Regardless of which leg produces them, all 24-count shippers are conveyed up an incline conveyor toward the plant’s remote palletizing and stretch-wrapping area. The 12-count shippers, however, are sent through one of the two Kisters Kayat tray packers that combine two 12-packs in a single tray.

The remote palletizing/stretch-wrapping area consists of four SIG overhead palletizers that feed four SIG stretch wrappers. Just before the wrapped pallets are whisked away by fork truck, a tamp-style pressure-sensitive label applicator from Etipack (Cinisello, Italy) applies pallet identification information that helps plant personnel store the pallets in the right spot in the finished goods warehouse. Forklift operators using twin-pallet pickups take wrapped pallets to the warehouse for shipment out to Latrobe’s growing market.

J-I-T means fresher beer

Installed in October 2000, the line went into production last January. The plan is to run it 10 shifts/week. It’s designed to run at 85% efficiency, and according to Allison, it’s reached that target during performance testing on more than one occasion. Now the goal is to perform at that level consistently.

“This line lets us operate in more of a just-in-time mode,” says Allison. “It ate up 45ꯠ square feet of what used to be warehouse space, but we no longer need so much warehouse space because we aren’t keeping full bottles in inventory as long.
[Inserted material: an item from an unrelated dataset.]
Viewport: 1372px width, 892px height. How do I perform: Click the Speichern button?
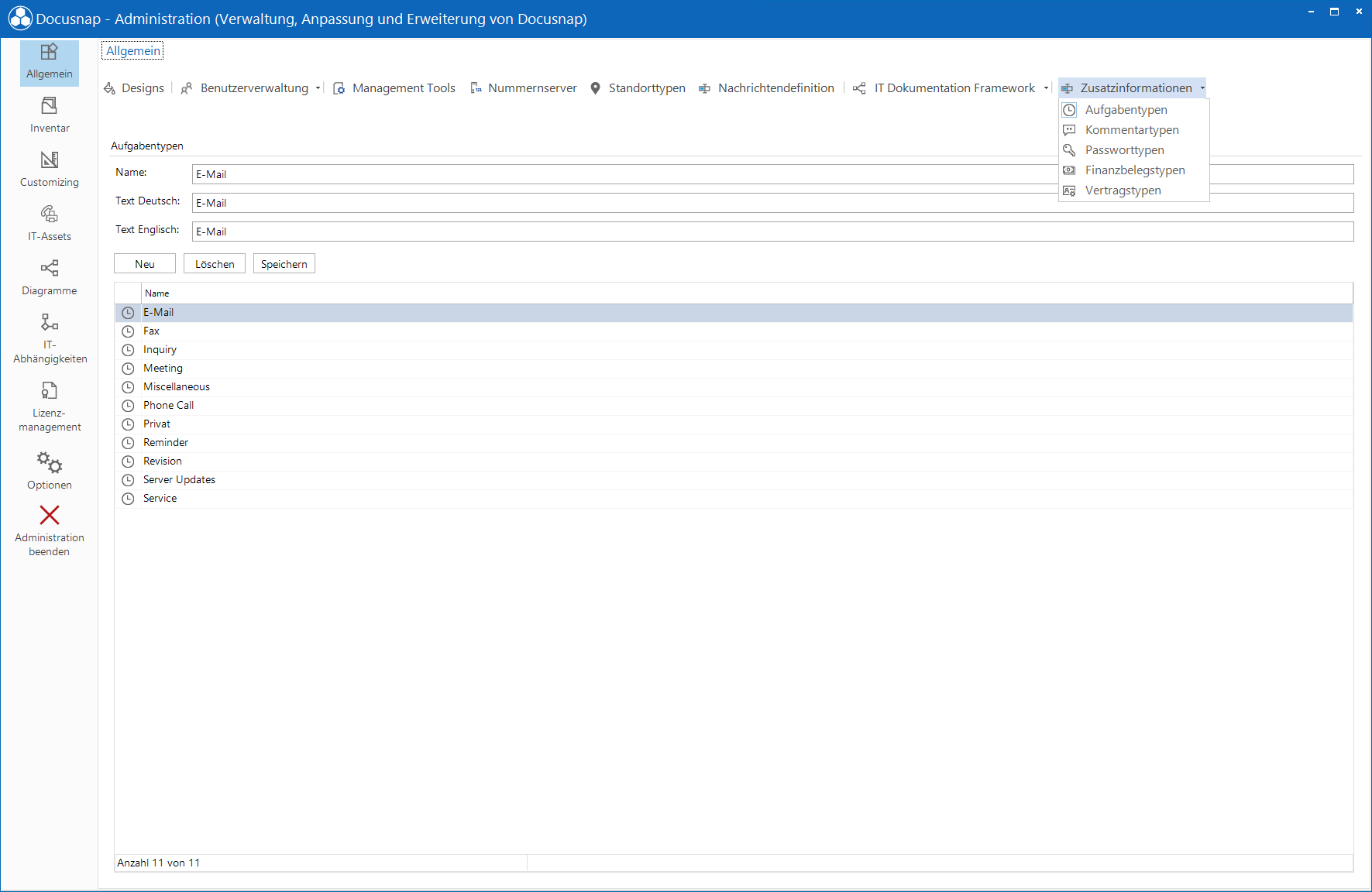[284, 264]
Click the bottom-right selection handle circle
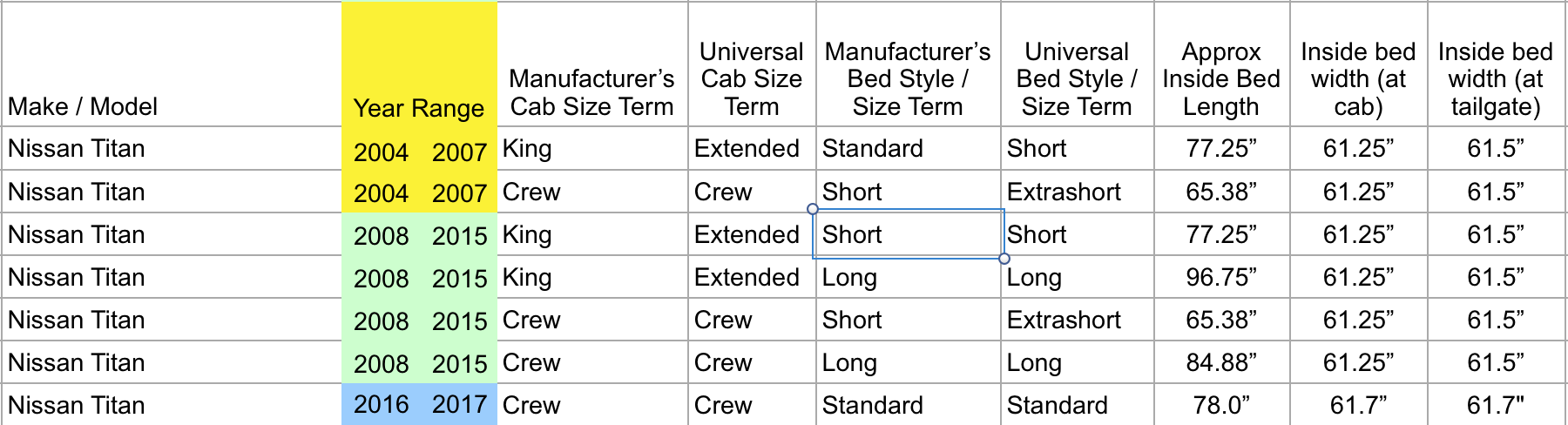Screen dimensions: 1568x425 click(1004, 259)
Basically, we’re packaging on demand, which means we ship the freshest possible product to the consumer.”

Payback on the $14.5 million investment is expected to come in two years.

“This will continue to be our direction in the future,” says Allison. “Instead of upgrading an old line, it makes more sense to put in a new one. The continuing development of technology makes that the obvious way to go.”